* _Using the information_
1. In the biography of Lucy Burwell Page Saunders, begin at the words "- Parent(s): John" and stop after "an American writer.". Copy that part word for word.
2. According to the biography of Lucy Burwell Page Saunders, in what year did she marry Robert Saunders, Jr.?
3. Write the next part of the biography of Lucy Burwell Page Saunders, picking up after its final sentence.

* _Supplied passage_
■ ■ ■ ■ ■
- Born: 1808 Rosewell
- Died: June 16, 1885 (aged 76–77)
- Spouse(s): Robert Saunders Jr.
- Parent(s): John Page ; Margaret Lowther Page ;

= Lucy Burwell Page Saunders =

Lucy Burwell Page Saunders (1808 – June 16, 1885) was an American writer.

==Life==
Lucy Burwell Page was born in 1808 on Rosewell Plantation in Gloucester County, Virginia, which for a century was the homestead of the Page family, one of the First Families of Virginia. She was the daughter of John Page, the 13th Governor of Virginia, and his second wife, Margaret Lowther Page (1759–1835), an early American poet and hostess of a literary salon in Williamsburg, Virginia. Saunders was the twentieth and last surviving child of John Page.

In 1828, she married Robert Saunders, Jr., a native of Williamsburg who was later professor of mathematics at and the 14th president of The College of William and Mary. He also served as mayor of Williamsburg and a Virginia State Senator. They lived in what is today called the Robert Carter House on Palace Green Street in Williamsburg. Originally built by the Carter family, Robert Saunders, Sr. purchased it from Robert Carter III in 1801.

During the American Civil War, Robert and Lucy Saunders were forced to flee their home prior to the Battle of Williamsburg in 1862. The Robert Carter House was substantially looted, and Robert Saunders was criticized by Williamsburg Provost Marshal David Edward Cronin for abandoning the house full of its valuable contents of books, art, and furniture. Much of what was looted was from the family of Lucy Page Saunders: papers of Governor John Page, including documents signed by George Washington, colonial American newspapers, and a portrait by Charles Willson Peale of a man known as Selim the Algerian, the whereabouts of which are still unknown.
■ ■ ■ ■ ■
(Excerpts from a dataset)

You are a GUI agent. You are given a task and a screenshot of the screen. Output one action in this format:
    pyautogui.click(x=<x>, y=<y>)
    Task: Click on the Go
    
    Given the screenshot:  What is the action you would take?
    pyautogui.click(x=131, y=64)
■ ■ ■ ■ ■
* _Task results_
1.
- Parent(s): John Page ; Margaret Lowther Page ;

= Lucy Burwell Page Saunders =

Lucy Burwell Page Saunders (1808 – June 16, 1885) was an American writer.

2. 1828

3.
Following the death of her husband in 1868, Saunders moved to the Louise Home for Women in Washington, D.C., an institution founded by William Wilson Corcoran as a home for impoverished genteel women. Saunders died at the Louise Home in June 1885.

==Works==
In the 1870s, Saunders published two short books. Her 1872 novel Dora Lee: Or, the Visit to Montpelier was credited to "A Lady of Louise Home". It is a fictionalized account of Saunders' 1817 childhood visit to Montpelier, the home of U.S. President James Madison and First Lady Dolley Madison. The Madisons had a notoriously abusive parrot named Polly, and Polly likely inspired the appearance in Dora Lee of a French-speaking macaw named Fanchon who attacks three different characters in the space of eight pages of the novel.

Saunders' 1876 book Lenora and the Ghost is a Christmas story set in a fictionalized version of her childhood home. Her extensive descriptions of the house are an important source of information about the interior of the Rosewell Plantation, which burned in 1916. A stage version of the story is regularly performed by the Rosewell Foundation, the organization responsible for the upkeep of the ruins of the plantation.